Under-55 crowd will get slammed by Social Security reform, predicts tax expert

Friedman sees an end to FICA caps and the start of means testing; ‘pound of flesh'

May 17, 2011 @ 3:46 pm

By Andrew Osterland

Andrew Friedman, a former lawyer turned analyst/consultant on tax and political issues, today painted a bleak picture about the chances for constructive action from Washington over the next year and a half. He also offered a somber assessment of what clients under the age of 55 can expect in coming years.

The one issue that Mr. Friedman said may bring Democrats and Republicans together in the lead up to the election is the deficit — and the need to reduce it. The U.S. is the one major economy with a large public deficit that does not have a plan for dealing with it. The International Monetary Fund recently gave the U.S. a dressing down for lack of a plan, and S&P downgraded its outlook for the country's AAA credit rating.

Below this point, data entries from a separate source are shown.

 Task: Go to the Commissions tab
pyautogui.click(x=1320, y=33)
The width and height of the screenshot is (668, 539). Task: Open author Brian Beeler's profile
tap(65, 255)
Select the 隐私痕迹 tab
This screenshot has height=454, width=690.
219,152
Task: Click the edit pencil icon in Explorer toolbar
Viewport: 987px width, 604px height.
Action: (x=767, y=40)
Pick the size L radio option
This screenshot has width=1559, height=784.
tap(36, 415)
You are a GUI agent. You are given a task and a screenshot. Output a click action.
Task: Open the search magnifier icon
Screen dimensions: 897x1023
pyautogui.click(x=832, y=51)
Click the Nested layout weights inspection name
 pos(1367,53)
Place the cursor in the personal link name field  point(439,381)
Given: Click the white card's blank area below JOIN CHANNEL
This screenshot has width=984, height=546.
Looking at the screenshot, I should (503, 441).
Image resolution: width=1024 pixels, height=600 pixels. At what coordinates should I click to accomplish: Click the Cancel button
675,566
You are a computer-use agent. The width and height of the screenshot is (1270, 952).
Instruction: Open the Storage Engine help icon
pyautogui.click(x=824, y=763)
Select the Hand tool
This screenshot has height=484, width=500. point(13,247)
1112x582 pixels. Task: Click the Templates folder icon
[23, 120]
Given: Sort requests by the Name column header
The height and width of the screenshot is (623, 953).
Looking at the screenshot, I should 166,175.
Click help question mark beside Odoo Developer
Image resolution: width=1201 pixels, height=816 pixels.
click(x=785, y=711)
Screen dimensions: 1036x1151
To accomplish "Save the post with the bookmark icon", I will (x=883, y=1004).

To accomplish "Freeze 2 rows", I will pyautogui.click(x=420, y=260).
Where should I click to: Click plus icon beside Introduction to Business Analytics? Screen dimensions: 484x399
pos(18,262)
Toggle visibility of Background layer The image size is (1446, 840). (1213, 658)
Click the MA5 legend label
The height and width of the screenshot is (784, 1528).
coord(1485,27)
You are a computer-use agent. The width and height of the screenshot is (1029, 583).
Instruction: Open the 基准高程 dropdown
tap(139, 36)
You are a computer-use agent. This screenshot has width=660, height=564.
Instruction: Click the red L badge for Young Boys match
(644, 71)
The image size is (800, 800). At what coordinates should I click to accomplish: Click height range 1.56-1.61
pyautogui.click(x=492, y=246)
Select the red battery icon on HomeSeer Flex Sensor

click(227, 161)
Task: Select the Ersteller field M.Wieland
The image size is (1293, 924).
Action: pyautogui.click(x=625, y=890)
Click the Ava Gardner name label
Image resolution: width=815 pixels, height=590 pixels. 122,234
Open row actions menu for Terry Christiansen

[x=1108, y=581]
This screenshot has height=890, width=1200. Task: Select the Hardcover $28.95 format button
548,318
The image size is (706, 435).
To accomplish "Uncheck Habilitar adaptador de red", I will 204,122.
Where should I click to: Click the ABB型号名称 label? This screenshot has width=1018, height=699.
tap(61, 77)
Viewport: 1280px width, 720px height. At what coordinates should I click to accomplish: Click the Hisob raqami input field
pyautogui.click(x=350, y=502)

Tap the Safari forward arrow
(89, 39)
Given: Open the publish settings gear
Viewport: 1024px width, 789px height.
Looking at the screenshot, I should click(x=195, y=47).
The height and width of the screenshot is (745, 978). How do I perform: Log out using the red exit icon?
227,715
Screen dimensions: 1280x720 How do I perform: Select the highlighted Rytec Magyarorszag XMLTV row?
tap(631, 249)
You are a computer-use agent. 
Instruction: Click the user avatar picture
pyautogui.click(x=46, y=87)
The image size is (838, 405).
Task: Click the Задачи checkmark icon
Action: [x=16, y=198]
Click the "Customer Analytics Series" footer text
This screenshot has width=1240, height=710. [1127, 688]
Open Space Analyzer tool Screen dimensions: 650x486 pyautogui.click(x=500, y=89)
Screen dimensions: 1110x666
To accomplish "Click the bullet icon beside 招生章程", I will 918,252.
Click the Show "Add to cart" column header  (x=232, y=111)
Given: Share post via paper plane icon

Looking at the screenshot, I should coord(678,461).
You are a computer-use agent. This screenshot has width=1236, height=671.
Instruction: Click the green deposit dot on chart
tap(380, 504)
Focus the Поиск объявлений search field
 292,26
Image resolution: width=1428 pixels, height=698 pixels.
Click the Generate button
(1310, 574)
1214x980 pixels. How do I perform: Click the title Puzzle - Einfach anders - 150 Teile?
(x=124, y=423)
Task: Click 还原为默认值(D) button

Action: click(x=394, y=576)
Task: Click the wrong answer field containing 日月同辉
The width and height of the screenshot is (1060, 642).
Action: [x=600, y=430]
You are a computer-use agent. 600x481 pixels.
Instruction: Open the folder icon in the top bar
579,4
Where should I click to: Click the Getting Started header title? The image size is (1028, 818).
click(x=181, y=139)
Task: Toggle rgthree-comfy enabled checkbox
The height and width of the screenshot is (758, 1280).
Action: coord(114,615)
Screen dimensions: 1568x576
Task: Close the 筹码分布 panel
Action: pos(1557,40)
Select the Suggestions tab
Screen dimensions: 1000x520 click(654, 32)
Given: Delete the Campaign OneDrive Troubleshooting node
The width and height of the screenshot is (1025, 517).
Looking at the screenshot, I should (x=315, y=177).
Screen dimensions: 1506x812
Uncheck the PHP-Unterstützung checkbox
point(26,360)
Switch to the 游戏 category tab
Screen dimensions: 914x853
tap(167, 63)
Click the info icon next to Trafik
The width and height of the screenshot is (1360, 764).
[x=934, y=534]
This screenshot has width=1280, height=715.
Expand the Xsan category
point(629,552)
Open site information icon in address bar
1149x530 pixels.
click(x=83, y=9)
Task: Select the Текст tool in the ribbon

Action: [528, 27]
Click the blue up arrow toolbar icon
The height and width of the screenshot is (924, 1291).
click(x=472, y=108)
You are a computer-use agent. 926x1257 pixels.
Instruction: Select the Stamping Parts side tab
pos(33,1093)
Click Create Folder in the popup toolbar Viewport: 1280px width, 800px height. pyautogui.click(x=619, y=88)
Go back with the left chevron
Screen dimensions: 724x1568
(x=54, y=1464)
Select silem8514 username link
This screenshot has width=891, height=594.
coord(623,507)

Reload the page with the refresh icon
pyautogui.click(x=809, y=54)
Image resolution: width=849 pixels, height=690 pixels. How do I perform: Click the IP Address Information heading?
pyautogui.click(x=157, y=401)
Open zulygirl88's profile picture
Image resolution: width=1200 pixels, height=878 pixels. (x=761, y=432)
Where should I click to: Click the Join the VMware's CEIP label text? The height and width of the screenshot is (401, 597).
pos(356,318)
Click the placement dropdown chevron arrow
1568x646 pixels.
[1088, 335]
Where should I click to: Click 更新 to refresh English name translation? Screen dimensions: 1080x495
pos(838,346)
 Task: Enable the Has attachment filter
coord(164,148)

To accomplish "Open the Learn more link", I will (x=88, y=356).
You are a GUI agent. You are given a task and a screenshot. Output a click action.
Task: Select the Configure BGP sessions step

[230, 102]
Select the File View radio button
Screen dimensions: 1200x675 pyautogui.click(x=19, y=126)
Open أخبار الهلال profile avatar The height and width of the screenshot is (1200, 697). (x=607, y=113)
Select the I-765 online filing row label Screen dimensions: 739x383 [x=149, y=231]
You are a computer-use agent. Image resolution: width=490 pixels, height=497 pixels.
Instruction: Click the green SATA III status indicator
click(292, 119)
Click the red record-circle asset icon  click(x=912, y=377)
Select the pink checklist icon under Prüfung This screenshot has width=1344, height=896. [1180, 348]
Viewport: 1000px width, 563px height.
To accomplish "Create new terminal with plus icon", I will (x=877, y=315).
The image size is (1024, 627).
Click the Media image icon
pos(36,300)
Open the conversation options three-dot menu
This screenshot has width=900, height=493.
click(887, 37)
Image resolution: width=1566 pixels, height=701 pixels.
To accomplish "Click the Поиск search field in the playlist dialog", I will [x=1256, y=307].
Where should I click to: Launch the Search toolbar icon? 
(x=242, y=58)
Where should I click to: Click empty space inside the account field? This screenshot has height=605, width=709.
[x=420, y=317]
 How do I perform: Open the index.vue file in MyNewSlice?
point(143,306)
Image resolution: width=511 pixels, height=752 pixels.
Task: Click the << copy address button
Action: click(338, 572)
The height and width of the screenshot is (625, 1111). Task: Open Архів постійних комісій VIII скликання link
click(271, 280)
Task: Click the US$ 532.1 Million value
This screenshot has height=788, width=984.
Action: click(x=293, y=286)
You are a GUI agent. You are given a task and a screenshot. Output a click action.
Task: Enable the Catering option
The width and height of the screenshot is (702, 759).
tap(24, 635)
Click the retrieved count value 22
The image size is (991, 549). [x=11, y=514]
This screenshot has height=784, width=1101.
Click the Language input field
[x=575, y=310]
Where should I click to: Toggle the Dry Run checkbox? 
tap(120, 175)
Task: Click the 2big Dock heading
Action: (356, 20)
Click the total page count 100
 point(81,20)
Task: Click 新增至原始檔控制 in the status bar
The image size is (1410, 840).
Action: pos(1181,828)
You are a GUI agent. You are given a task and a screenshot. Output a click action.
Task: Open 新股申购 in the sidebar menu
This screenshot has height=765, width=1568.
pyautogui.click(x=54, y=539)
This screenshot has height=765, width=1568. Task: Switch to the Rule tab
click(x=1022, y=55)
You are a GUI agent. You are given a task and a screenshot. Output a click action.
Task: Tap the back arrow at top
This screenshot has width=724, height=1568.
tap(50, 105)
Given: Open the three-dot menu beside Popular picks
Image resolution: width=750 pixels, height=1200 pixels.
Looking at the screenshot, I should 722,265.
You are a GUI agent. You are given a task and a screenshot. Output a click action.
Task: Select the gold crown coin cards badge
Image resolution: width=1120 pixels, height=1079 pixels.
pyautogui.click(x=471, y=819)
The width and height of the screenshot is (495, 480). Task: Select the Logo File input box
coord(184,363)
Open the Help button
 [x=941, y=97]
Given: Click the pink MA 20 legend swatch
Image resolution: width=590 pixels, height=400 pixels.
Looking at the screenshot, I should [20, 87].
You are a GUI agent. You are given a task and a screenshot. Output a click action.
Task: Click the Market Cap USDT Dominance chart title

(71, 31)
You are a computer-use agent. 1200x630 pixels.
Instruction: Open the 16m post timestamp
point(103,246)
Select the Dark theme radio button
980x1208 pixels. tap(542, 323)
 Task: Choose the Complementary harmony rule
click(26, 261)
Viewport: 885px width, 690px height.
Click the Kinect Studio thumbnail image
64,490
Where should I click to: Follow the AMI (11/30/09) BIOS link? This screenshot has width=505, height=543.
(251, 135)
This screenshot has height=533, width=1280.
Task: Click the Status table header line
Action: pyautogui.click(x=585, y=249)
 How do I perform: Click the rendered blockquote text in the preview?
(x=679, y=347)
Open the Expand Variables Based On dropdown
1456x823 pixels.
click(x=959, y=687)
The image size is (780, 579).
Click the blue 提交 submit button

“External events will finally force Congress to deal with these problems,” predicted Mr. Friedman, who manages a website that features commentary and analysis of tax issues, fiscal policies and legislation. Chief among those external events is the prospect of China slowing down its purchases of U.S. Treasuries and a potential downgrade of the government's credit rating. Either event could dramatically increase the cost of financing the government.

With the U.S. deficit projected at $1.6 trillion for fiscal 2011, everything has to be on the table — domestic discretionary spending, defense spending, entitlements and tax reform. “We need a pound of flesh from retired people and a pound of flesh from working people,” said Mr. Friedman.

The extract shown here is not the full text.